**TASK TO COMPLETE:** Write all of the lines below out again, exactly as they stand.

EXERCISE DATA Start Marker

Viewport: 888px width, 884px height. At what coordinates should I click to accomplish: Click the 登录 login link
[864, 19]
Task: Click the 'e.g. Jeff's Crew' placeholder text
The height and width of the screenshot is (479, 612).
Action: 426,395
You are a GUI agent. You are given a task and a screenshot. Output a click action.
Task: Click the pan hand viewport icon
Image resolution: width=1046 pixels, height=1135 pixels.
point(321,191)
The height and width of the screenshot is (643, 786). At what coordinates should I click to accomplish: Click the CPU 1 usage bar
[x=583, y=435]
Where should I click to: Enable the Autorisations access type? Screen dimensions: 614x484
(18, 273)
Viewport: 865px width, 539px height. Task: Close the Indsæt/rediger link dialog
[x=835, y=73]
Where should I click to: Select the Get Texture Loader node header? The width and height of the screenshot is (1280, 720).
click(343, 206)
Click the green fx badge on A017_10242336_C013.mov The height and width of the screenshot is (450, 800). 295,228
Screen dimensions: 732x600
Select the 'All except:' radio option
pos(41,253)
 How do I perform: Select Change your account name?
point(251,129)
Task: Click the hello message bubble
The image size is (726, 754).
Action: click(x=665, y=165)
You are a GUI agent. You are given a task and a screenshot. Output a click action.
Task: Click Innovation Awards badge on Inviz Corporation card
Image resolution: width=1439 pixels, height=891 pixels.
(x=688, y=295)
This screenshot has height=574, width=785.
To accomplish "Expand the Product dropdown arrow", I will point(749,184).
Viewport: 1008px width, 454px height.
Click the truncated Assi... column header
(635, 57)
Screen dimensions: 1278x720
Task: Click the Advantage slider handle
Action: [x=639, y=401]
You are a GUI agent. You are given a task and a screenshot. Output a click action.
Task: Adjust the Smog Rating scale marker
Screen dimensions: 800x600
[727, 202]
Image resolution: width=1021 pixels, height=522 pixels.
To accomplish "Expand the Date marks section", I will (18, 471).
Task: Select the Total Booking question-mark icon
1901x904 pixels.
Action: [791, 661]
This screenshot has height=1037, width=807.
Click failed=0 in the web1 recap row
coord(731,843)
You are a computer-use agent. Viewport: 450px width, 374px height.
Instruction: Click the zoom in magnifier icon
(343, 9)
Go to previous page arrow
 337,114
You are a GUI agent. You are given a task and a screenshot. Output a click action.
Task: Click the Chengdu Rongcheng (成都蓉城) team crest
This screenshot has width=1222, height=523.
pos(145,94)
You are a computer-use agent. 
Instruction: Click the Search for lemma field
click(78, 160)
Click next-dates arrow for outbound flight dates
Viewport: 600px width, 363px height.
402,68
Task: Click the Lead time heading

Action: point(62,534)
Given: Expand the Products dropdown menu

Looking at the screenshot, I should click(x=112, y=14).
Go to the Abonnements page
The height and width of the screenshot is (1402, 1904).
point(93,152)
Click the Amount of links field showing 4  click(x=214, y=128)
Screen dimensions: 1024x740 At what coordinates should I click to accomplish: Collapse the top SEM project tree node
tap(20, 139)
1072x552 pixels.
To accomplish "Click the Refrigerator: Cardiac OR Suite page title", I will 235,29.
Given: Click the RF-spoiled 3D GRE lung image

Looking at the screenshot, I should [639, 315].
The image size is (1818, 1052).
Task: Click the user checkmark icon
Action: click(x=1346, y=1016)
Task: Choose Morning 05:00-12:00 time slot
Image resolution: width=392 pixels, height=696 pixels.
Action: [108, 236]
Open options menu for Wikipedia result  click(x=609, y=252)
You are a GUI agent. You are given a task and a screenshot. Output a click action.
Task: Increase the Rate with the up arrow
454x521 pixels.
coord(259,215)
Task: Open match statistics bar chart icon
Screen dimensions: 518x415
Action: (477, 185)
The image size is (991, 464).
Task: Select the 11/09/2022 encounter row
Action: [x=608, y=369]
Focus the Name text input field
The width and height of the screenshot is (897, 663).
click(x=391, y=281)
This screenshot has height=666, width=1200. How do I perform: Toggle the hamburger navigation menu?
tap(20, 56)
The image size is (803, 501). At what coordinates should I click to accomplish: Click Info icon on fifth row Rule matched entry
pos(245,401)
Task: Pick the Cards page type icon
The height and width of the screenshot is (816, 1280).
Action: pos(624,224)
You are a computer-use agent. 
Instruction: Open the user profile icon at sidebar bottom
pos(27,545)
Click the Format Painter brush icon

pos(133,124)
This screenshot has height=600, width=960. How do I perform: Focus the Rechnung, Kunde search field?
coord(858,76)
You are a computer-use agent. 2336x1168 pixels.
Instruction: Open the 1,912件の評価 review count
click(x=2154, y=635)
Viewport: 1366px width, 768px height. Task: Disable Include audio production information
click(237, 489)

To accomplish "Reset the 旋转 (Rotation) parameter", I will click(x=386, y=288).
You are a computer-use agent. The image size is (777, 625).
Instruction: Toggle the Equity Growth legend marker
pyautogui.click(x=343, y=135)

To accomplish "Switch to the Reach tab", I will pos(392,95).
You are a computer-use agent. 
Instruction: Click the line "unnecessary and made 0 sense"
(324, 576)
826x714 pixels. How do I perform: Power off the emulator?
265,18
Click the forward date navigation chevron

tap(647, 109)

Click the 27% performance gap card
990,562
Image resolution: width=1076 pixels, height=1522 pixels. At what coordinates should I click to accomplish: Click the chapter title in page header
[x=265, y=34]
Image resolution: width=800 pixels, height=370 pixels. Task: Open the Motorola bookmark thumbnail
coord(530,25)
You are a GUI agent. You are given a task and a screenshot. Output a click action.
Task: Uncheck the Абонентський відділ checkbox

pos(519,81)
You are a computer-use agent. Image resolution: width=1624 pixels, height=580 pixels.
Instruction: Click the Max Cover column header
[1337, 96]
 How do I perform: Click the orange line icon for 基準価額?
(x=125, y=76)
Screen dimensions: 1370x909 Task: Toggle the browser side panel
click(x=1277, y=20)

EXERCISE DATA End Marker

**EXERCISE ANSWER:**
Viewport: 888px width, 884px height. At what coordinates should I click to accomplish: Click the 登录 login link
[864, 19]
Task: Click the 'e.g. Jeff's Crew' placeholder text
The height and width of the screenshot is (479, 612).
Action: 426,395
You are a GUI agent. You are given a task and a screenshot. Output a click action.
Task: Click the pan hand viewport icon
Image resolution: width=1046 pixels, height=1135 pixels.
point(321,191)
The height and width of the screenshot is (643, 786). At what coordinates should I click to accomplish: Click the CPU 1 usage bar
[x=583, y=435]
Where should I click to: Enable the Autorisations access type? Screen dimensions: 614x484
(18, 273)
Viewport: 865px width, 539px height. Task: Close the Indsæt/rediger link dialog
[x=835, y=73]
Where should I click to: Select the Get Texture Loader node header? The width and height of the screenshot is (1280, 720).
click(343, 206)
Click the green fx badge on A017_10242336_C013.mov The height and width of the screenshot is (450, 800). 295,228
Screen dimensions: 732x600
Select the 'All except:' radio option
pos(41,253)
 How do I perform: Select Change your account name?
point(251,129)
Task: Click the hello message bubble
The image size is (726, 754).
Action: click(x=665, y=165)
You are a GUI agent. You are given a task and a screenshot. Output a click action.
Task: Click Innovation Awards badge on Inviz Corporation card
Image resolution: width=1439 pixels, height=891 pixels.
(x=688, y=295)
This screenshot has height=574, width=785.
To accomplish "Expand the Product dropdown arrow", I will point(749,184).
Viewport: 1008px width, 454px height.
Click the truncated Assi... column header
(635, 57)
Screen dimensions: 1278x720
Task: Click the Advantage slider handle
Action: [x=639, y=401]
You are a GUI agent. You are given a task and a screenshot. Output a click action.
Task: Adjust the Smog Rating scale marker
Screen dimensions: 800x600
[727, 202]
Image resolution: width=1021 pixels, height=522 pixels.
To accomplish "Expand the Date marks section", I will (18, 471).
Task: Select the Total Booking question-mark icon
1901x904 pixels.
Action: [791, 661]
This screenshot has height=1037, width=807.
Click failed=0 in the web1 recap row
coord(731,843)
You are a computer-use agent. Viewport: 450px width, 374px height.
Instruction: Click the zoom in magnifier icon
(343, 9)
Go to previous page arrow
 337,114
You are a GUI agent. You are given a task and a screenshot. Output a click action.
Task: Click the Chengdu Rongcheng (成都蓉城) team crest
This screenshot has width=1222, height=523.
pos(145,94)
You are a computer-use agent. 
Instruction: Click the Search for lemma field
click(78, 160)
Click next-dates arrow for outbound flight dates
Viewport: 600px width, 363px height.
402,68
Task: Click the Lead time heading

Action: point(62,534)
Given: Expand the Products dropdown menu

Looking at the screenshot, I should click(x=112, y=14).
Go to the Abonnements page
The height and width of the screenshot is (1402, 1904).
point(93,152)
Click the Amount of links field showing 4  click(x=214, y=128)
Screen dimensions: 1024x740 At what coordinates should I click to accomplish: Collapse the top SEM project tree node
tap(20, 139)
1072x552 pixels.
To accomplish "Click the Refrigerator: Cardiac OR Suite page title", I will 235,29.
Given: Click the RF-spoiled 3D GRE lung image

Looking at the screenshot, I should [639, 315].
The image size is (1818, 1052).
Task: Click the user checkmark icon
Action: click(x=1346, y=1016)
Task: Choose Morning 05:00-12:00 time slot
Image resolution: width=392 pixels, height=696 pixels.
Action: [108, 236]
Open options menu for Wikipedia result  click(x=609, y=252)
You are a GUI agent. You are given a task and a screenshot. Output a click action.
Task: Increase the Rate with the up arrow
454x521 pixels.
coord(259,215)
Task: Open match statistics bar chart icon
Screen dimensions: 518x415
Action: (477, 185)
The image size is (991, 464).
Task: Select the 11/09/2022 encounter row
Action: [x=608, y=369]
Focus the Name text input field
The width and height of the screenshot is (897, 663).
click(x=391, y=281)
This screenshot has height=666, width=1200. How do I perform: Toggle the hamburger navigation menu?
tap(20, 56)
The image size is (803, 501). At what coordinates should I click to accomplish: Click Info icon on fifth row Rule matched entry
pos(245,401)
Task: Pick the Cards page type icon
The height and width of the screenshot is (816, 1280).
Action: pos(624,224)
You are a computer-use agent. 
Instruction: Open the user profile icon at sidebar bottom
pos(27,545)
Click the Format Painter brush icon

pos(133,124)
This screenshot has height=600, width=960. How do I perform: Focus the Rechnung, Kunde search field?
coord(858,76)
You are a computer-use agent. 2336x1168 pixels.
Instruction: Open the 1,912件の評価 review count
click(x=2154, y=635)
Viewport: 1366px width, 768px height. Task: Disable Include audio production information
click(237, 489)

To accomplish "Reset the 旋转 (Rotation) parameter", I will click(x=386, y=288).
You are a computer-use agent. The image size is (777, 625).
Instruction: Toggle the Equity Growth legend marker
pyautogui.click(x=343, y=135)

To accomplish "Switch to the Reach tab", I will pos(392,95).
You are a computer-use agent. 
Instruction: Click the line "unnecessary and made 0 sense"
(324, 576)
826x714 pixels. How do I perform: Power off the emulator?
265,18
Click the forward date navigation chevron

tap(647, 109)

Click the 27% performance gap card
990,562
Image resolution: width=1076 pixels, height=1522 pixels. At what coordinates should I click to accomplish: Click the chapter title in page header
[x=265, y=34]
Image resolution: width=800 pixels, height=370 pixels. Task: Open the Motorola bookmark thumbnail
coord(530,25)
You are a GUI agent. You are given a task and a screenshot. Output a click action.
Task: Uncheck the Абонентський відділ checkbox

pos(519,81)
You are a computer-use agent. Image resolution: width=1624 pixels, height=580 pixels.
Instruction: Click the Max Cover column header
[1337, 96]
 How do I perform: Click the orange line icon for 基準価額?
(x=125, y=76)
Screen dimensions: 1370x909 Task: Toggle the browser side panel
click(x=1277, y=20)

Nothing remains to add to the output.